Despite this pact and other international agreements, WWII still took place.
After the war countries, realized that if the use of force among states was free in their international relations, then countries would not be able to live peacefully together.
That’s why the designers of the UN charter included the prohibiting of the use of force in Article 2, paragraph 4 of the charter, which according to the International Court of Justice in the Congo-Uganda case (in 2005) is the cornerstone of the UN charter, which caused international relations to take a step towards a mutually peaceful existence.
In other words the prohibition of the use of force in international relations is based on the respect for the life of individuals. Even though this might be an inappropriate comparison, international life could not have another meaning other than territorial integrity and the non-use of force.
In paragraph 4 of Article 2 of the UN charter, we have Article 51, which allows countries to defend themselves when they are threatened or are victims of any military force. The nature of this right lies in the recognition of a principle which is the infrastructure of international life. In other words, we have the legitimate defense against the prohibition of the use of force that is said to have migrated from domestic systems to the international system.

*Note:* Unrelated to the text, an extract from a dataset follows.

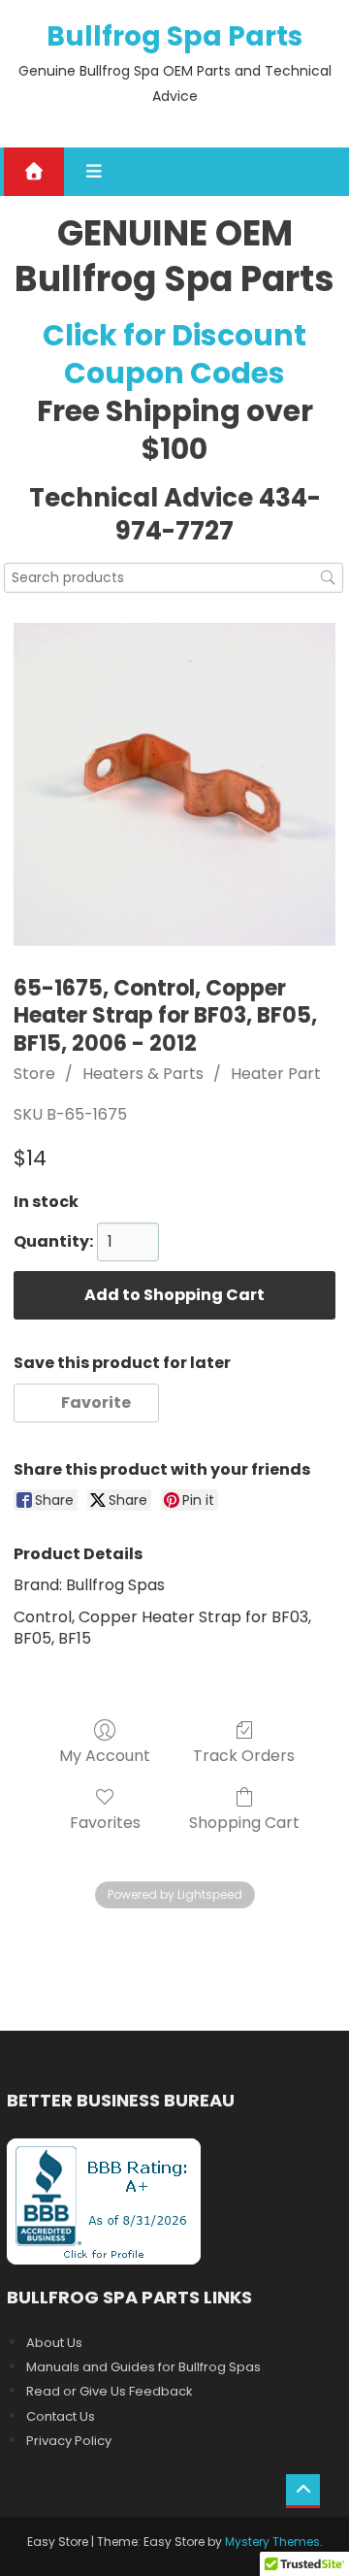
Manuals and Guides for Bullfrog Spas (143, 2367)
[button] (87, 1403)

However this defense should be within the UN charter framework and its paragraph 4 of Article 2. This means that the principle is based on the non-use of force unless a country illegally uses force and it is then that a country that has fallen victim to that force that can legally defend itself.
The condition for a legitimate defense is when an armed attack has taken place; which is a disputable point in itself. The issue of preventive or pre-emptive self-defense stems from this right as well.
After the UN charter was ratified, some powerful countries of the time such as the Soviet Union and the United States conducted some acts that could be construed as the misuse of the rightful defense. The Soviet Union began military interventions in countries like the former Yugoslavia, based on Bergenhof theory, and labeled it as rightful defense. The US intervened in Granada, the Dominican Republic and some other countries based on the concept of protection for the free world.
The stance of countries in regards to the recognition of the meaning of the preventive right of defense is determinant in this case. Many countries were against the preventive right of defense and voiced their disagreement in the UN and through conventions and declarations. On some occasions some countries referred to the constant threats they received to their national security, based on which they could play the rightful defense card.
It should not be forgotten that according to international law, preventive right of defense could only take place when in a war zone or an air maneuver the aircrafts of a country take an attack position or shoot enticingly, which could be signs of an actual attack. Naturally, in such a case the right to a rightful defense is formulated. The UN can itself vote for a use of force against threats or the violation of peace if the majority plus 5 of the permanent members of the Security Council agree with it. But individual countries cannot use force themselves. As mentioned, according to the International Court of Justice this is the cornerstone of the UN charter and if this principle is compromised then the whole UN charter and International Law will be under question.
There are two main theories about the preventive right of defense:
1- The preventive right of defense
2- The pre-emptive right of defense
The first right could be used as in the case mentioned above where an attack is obvious. But powerful or abusive countries could emphasize a full-scale attack where no specific armed attack has taken place, or the attacks have to be resolved through peaceful negotiations.
For example in the case of Iran’s nuclear dossier, where they claim that Tehran is pursuing the development of nuclear weapons, they consider it a right for either regional or other countries to conduct pre-emptive defense against Iran.
It should be said that no country is allowed to conduct any military operation against a country that it assumes is developing arms in order to later attack other countries, based on the absolute ban indicated in Article 4.
Many international law theorists and International Court of Justice judges do not believe in the pre-emptive right of defense, and they have voted against it in the case of Iranian oil wells and the US as proof.